Kenneth White

Grand Angle



Une société idéale ?

par Kenneth White ¤


S'il est une chose dont il semble difficile, sinon impossible, de parler aujourd'hui, c'est bien d'une société idéale. On parlera plutôt, non sans soulagement, de la fin des utopies, sinon, avec crainte et tremblement, d'apocalypse. Le mot « idéal » lui-même sonnant horriblement creux, on le laissera volontiers aux pompiers de la métaphysique, aux trompettistes attitrés des valeurs éternelles, aux prêcheurs humanitaristes de tout poil.

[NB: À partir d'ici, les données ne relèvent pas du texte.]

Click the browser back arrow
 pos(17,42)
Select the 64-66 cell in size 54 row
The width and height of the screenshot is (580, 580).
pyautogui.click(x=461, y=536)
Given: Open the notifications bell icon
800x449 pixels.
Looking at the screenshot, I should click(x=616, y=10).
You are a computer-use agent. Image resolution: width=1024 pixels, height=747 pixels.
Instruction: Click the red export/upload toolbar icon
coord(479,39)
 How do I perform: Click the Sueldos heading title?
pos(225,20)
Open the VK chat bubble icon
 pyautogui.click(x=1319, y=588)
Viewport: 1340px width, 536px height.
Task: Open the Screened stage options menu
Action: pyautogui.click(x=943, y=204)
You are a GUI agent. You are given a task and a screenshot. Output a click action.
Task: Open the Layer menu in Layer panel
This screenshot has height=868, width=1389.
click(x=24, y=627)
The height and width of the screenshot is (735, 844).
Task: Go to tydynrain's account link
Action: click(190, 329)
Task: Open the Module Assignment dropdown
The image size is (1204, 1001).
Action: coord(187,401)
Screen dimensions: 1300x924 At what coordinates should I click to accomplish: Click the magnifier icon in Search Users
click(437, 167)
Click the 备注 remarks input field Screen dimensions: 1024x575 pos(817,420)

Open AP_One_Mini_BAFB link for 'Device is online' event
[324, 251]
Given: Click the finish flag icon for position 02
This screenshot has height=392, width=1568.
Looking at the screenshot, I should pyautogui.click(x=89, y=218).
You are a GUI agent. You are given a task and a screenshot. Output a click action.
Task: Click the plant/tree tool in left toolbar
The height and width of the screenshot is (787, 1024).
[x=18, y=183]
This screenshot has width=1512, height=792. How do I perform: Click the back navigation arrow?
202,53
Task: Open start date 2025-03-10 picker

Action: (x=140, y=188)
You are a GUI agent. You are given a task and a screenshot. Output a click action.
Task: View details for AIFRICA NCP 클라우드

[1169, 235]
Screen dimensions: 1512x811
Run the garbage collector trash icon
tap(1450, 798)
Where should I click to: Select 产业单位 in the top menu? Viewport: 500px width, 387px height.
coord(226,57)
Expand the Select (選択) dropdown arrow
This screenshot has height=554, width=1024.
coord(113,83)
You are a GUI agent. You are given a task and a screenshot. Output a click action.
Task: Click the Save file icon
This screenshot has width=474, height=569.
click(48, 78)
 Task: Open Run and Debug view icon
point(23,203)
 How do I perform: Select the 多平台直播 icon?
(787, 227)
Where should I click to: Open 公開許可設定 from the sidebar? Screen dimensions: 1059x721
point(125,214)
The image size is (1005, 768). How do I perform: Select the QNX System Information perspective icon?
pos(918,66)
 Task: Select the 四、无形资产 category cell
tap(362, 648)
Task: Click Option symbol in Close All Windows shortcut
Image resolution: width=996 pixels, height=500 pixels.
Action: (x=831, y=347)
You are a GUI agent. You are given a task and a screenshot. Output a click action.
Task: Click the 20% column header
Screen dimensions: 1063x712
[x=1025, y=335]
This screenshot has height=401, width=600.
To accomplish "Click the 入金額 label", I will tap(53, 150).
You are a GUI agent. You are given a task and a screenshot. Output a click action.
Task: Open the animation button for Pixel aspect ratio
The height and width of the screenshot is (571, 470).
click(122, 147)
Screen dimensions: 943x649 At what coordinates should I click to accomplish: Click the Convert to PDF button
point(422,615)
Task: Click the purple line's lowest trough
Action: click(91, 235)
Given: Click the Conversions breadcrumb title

Est-ce à dire qu'il ne reste plus que le désespoir plus ou moins tranquille, le cynisme autosatisfait et le catastrophisme cinématographique, que le réalisme du chiffre accompagné de la poésie guimauve des idoles, qu'un déluge d'informations saupoudré d'amusements (infotainment est le nouveau vocable lancé par ceux qui rêvent d'envahir les salons et les cerveaux), le tout tourbillonnant dans un monde de moins en moins vivable, et tournant parfois carrément à l'« immonde ».Peut-être pas. Mais avant de contempler la ligne bleue d'un horizon quelconque, il vaudrait mieux essayer d'analyser, radicalement, la situation.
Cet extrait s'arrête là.